> Fragmento del texto
La primera vez que lo pensé fue aquella
tarde, recién llegados a Riga, la capital de Letonia, ciudad conocida por los
estudiantes de bachillerato (los del bendito bachillerato antiguo), porque en
ella se suicidó Ganivet, aquel pensador y diplomático español, precursor de la
movida intelectual del 98, siglo XIX, claro. Bueno, al grano, que me pierden
las digresiones. Resulta que, nada más llegar, última semana de julio, nos cayó
una manta de agua de padre y muy señor mío, lluvia nada infrecuente en los veranos
bálticos, a juzgar por el verdor primaveral circundante. Así cualquiera, pensé,
refiriéndome al anchuroso río, que divide en dos la ciudad: la París del Norte.
Este río no tiene ningún mérito; para mérito, el de los ríos españoles en
verano, le comenté a alguno de los compañeros de viaje. ¿Qué? Lo que te he
dicho.
La primera vez fue en Riga, ya digo, pero
después lo he pensado y lo pienso siempre que cruzo el Guadiana a su paso por
Badajoz. Esto es un río y lo demás es cuento: no llueve hace medio año y no le tiene
envidia a los ríos que mueren en el Báltico (lo de morir es un homenaje a
Manrique, ya saben: nuestras vidas son los ríos, etc.). Y lo he pensado, asimismo,
cada vez que he visto las lluvias torrenciales que en los últimos días están
descargando en el noreste peninsular. Y nosotros, ni tan siquiera una
tormentita que llevarnos a la boca. En efecto: ¿cuánto tiempo hace que no
llueve como Dios manda en las cuencas del Tajo y del Guadiana? ¿Cuatro, cinco,
seis meses? Ya ni me acuerdo. Y sin embargo, ahí los tienen ustedes, manteniendo
el tipo como unos hombres. ¿Me quiere alguien decir de dónde sale el agua que
lleva ahora mismo el Guadiana? ¿De las Lagunas de Ruidera? Calla, hombre, calla.

> Datos extraídos
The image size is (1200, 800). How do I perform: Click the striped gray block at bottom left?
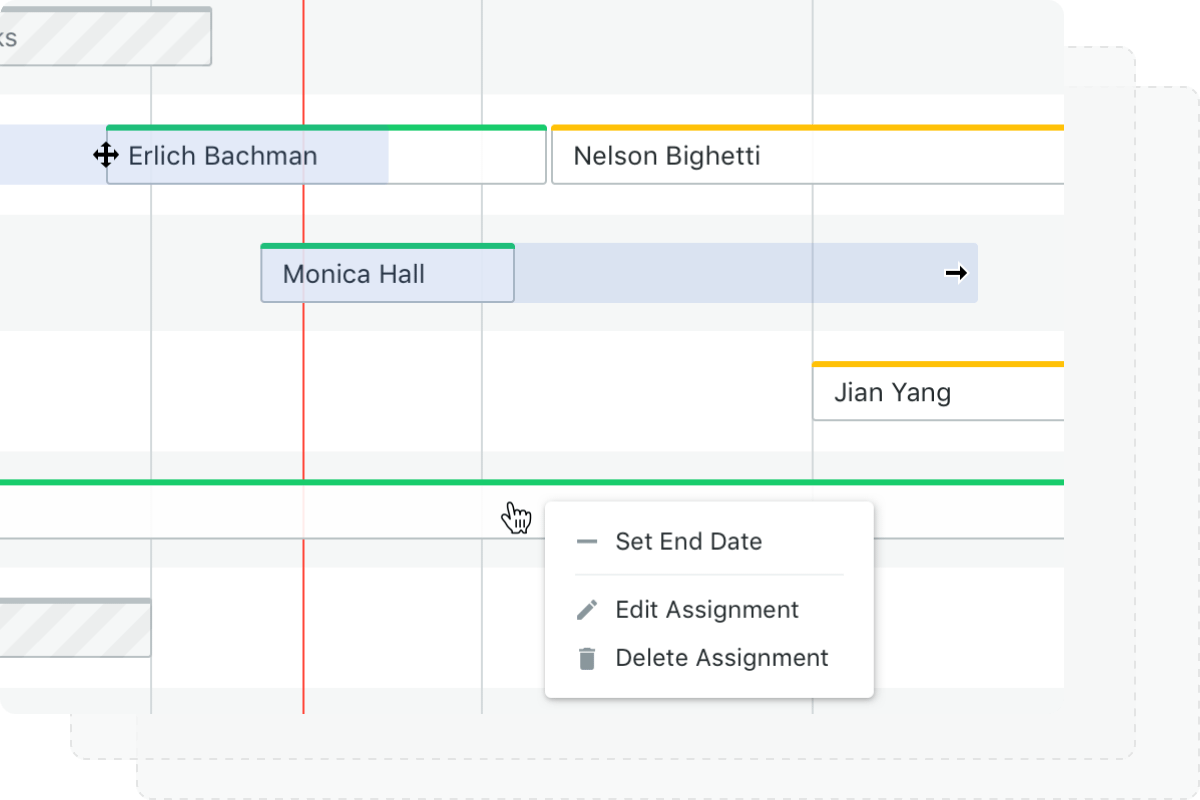[75, 629]
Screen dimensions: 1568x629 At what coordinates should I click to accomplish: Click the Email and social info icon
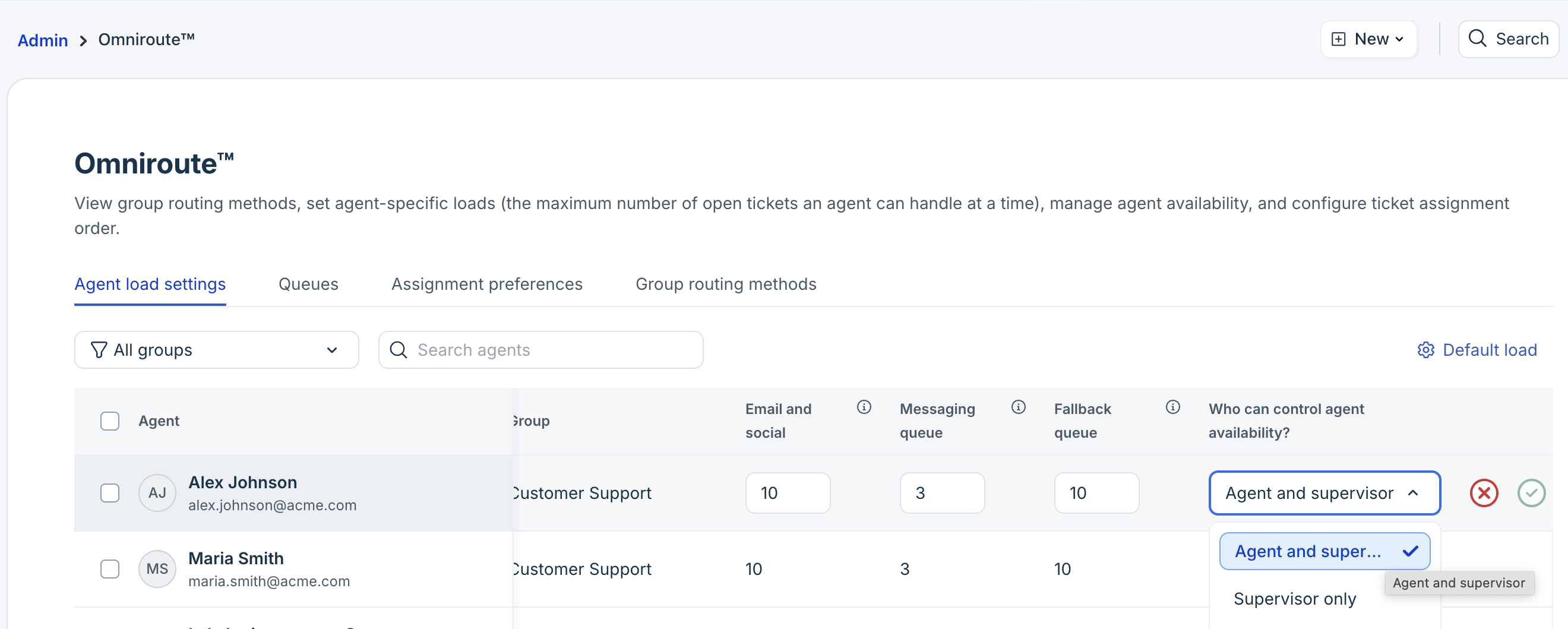tap(864, 407)
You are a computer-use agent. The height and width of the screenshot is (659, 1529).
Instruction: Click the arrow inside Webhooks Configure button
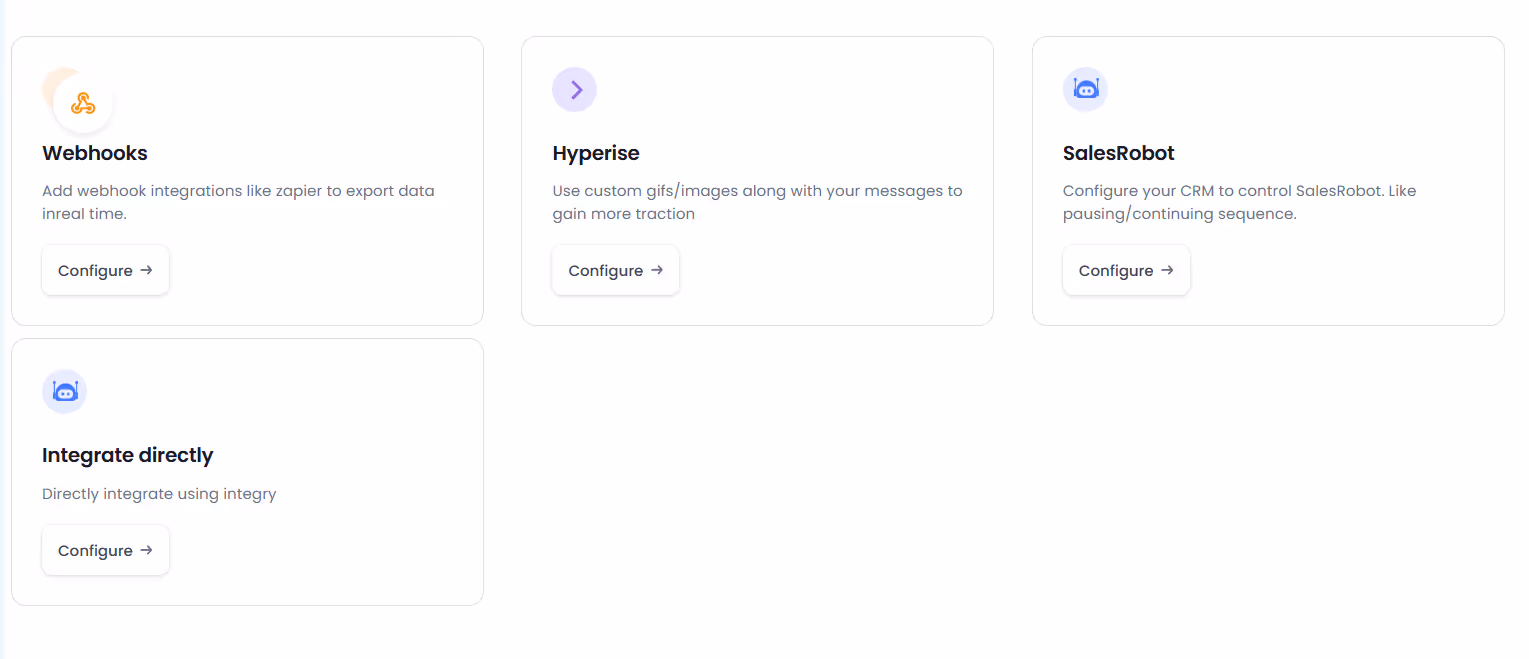point(147,270)
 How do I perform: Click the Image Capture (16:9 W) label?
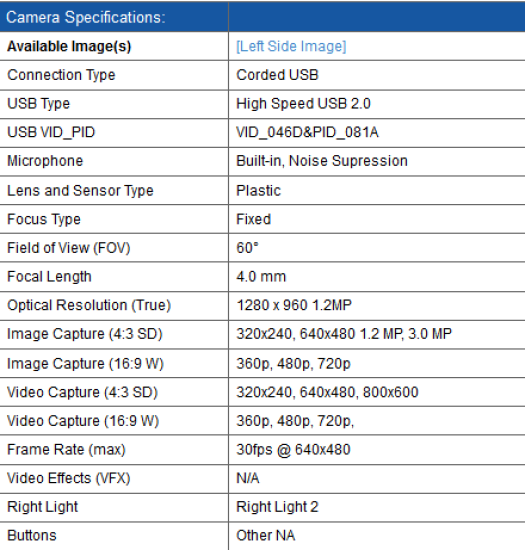click(86, 364)
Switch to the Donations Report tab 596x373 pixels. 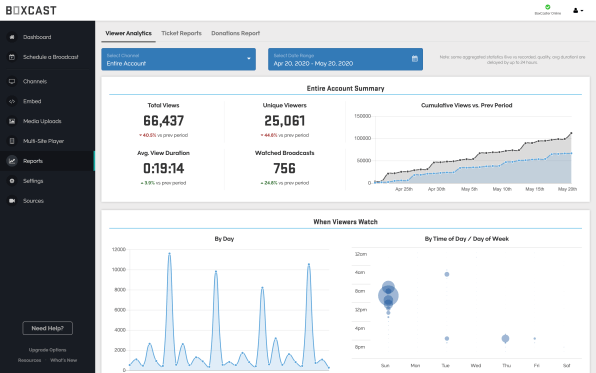(235, 33)
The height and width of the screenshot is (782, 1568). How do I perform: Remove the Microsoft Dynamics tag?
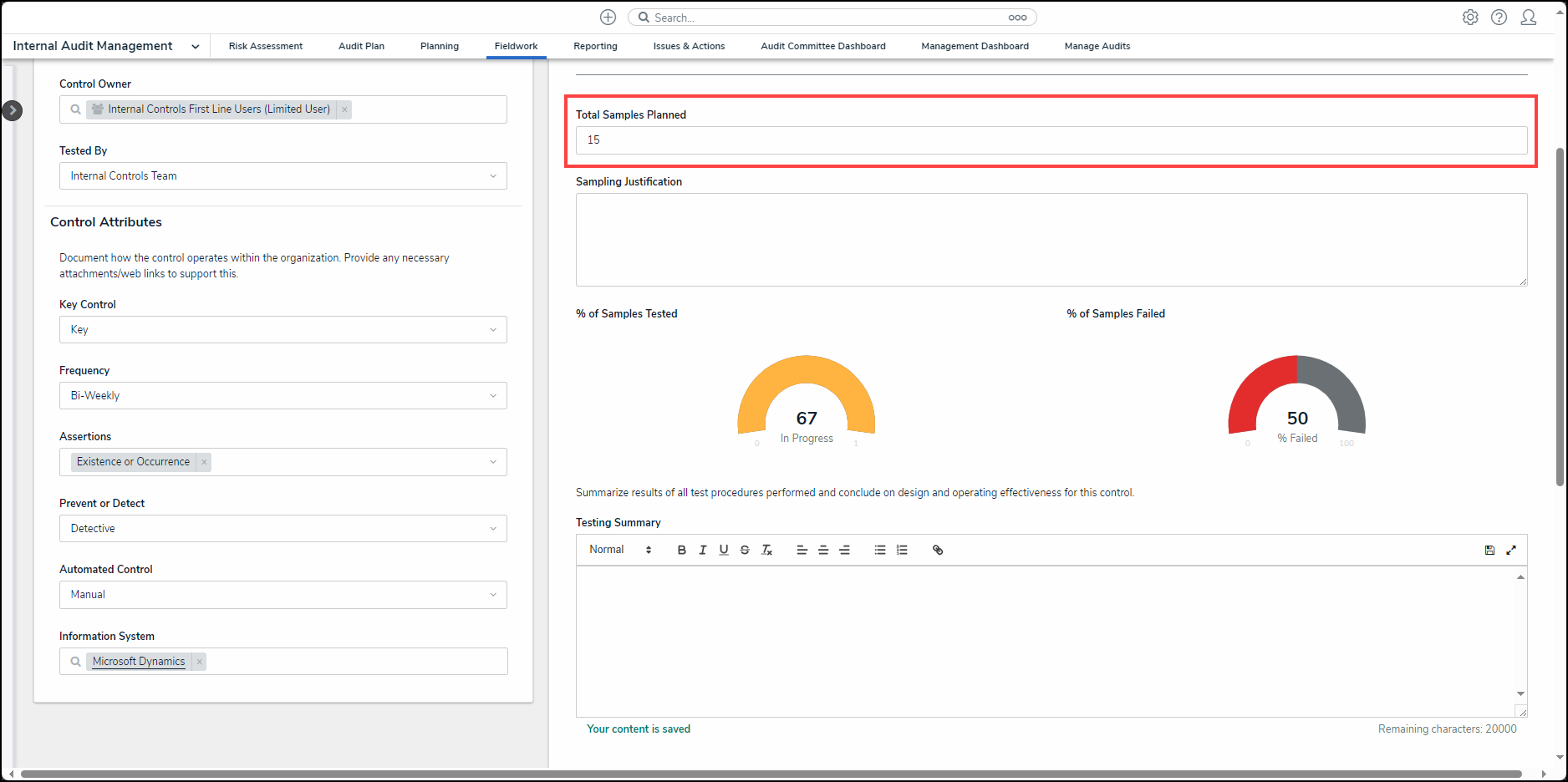(x=200, y=662)
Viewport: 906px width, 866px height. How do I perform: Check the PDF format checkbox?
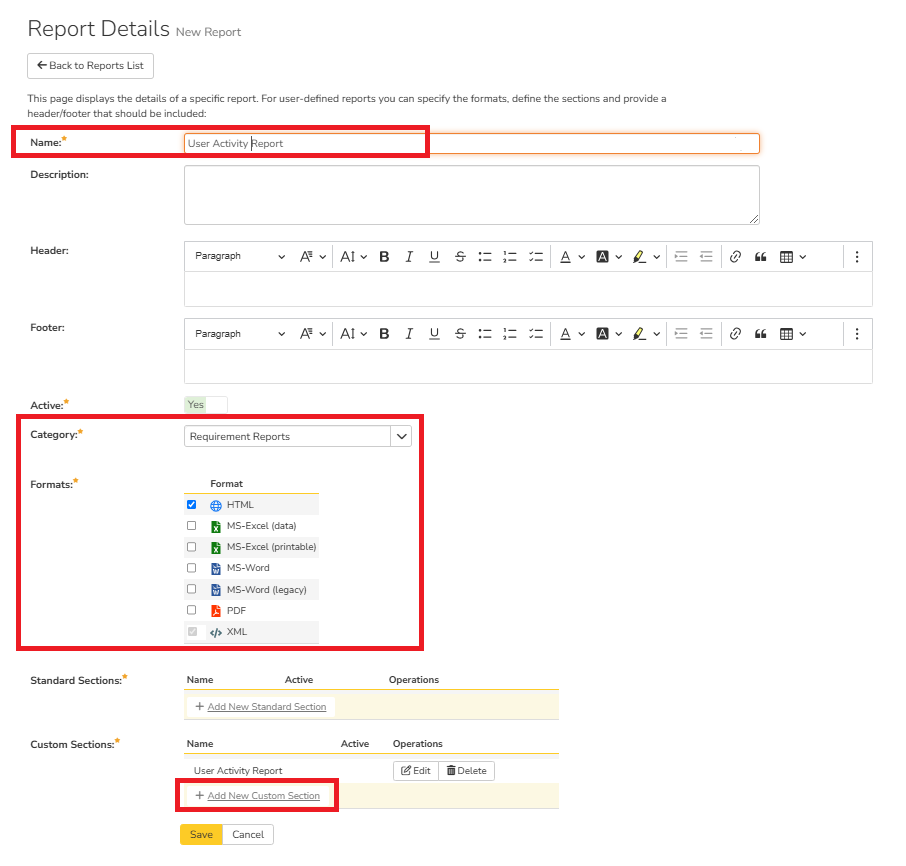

> Qué harás
1. Según el texto sobre los ríos, ¿por qué el río que cruza Riga no tiene ningún mérito? Explícalo en una a tres oraciones.
2. Copia todas las oraciones interrogativas que aparecen en el texto sobre los ríos.
3. Continúa el texto sobre los ríos desde el punto en que termina.

> Respuestas
1. En Riga llueve mucho en verano. Al llegar les cayó un gran aguacero, y el verdor de los alrededores muestra que esa lluvia es frecuente, así que cualquier río iría lleno. El mérito lo tienen los ríos españoles, que en verano llevan agua aunque no llueva.

2.
- ¿Qué?
- ¿cuánto tiempo hace que no llueve como Dios manda en las cuencas del Tajo y del Guadiana?
- ¿Cuatro, cinco, seis meses?
- ¿Me quiere alguien decir de dónde sale el agua que lleva ahora mismo el Guadiana?
- ¿De las Lagunas de Ruidera?

3.
Las Lagunas de Ruidera integran un paraje impresionante, asombroso, pero no dan
ni para un humilde afluente. Vamos, que no. Si al menos el Guadiana naciese en
las altas cumbres de alguna cordillera de nieves duraderas. Pero ni así: el
nacimiento del Tajo, que lo hace en alturas propicias a las nieves, sólo se
identifica en verano por el imponente monolito que lo señala: ni un hilito de
agua tan siquiera pudimos ver, la vez que nos perdimos, literalmente, por
aquellos parajes, camino de Albarracín, lugar de ensueño, dicho sea de paso. Lo
cual, que yo no pude decir en Lisboa, lo que dijera en antológica viñeta, a
orillas de un caudaloso río, aquel humorista de La Codorniz que fascinara al
mismísimo Einstein, Tono: “Y pensar que a este río lo he visto yo nacer”.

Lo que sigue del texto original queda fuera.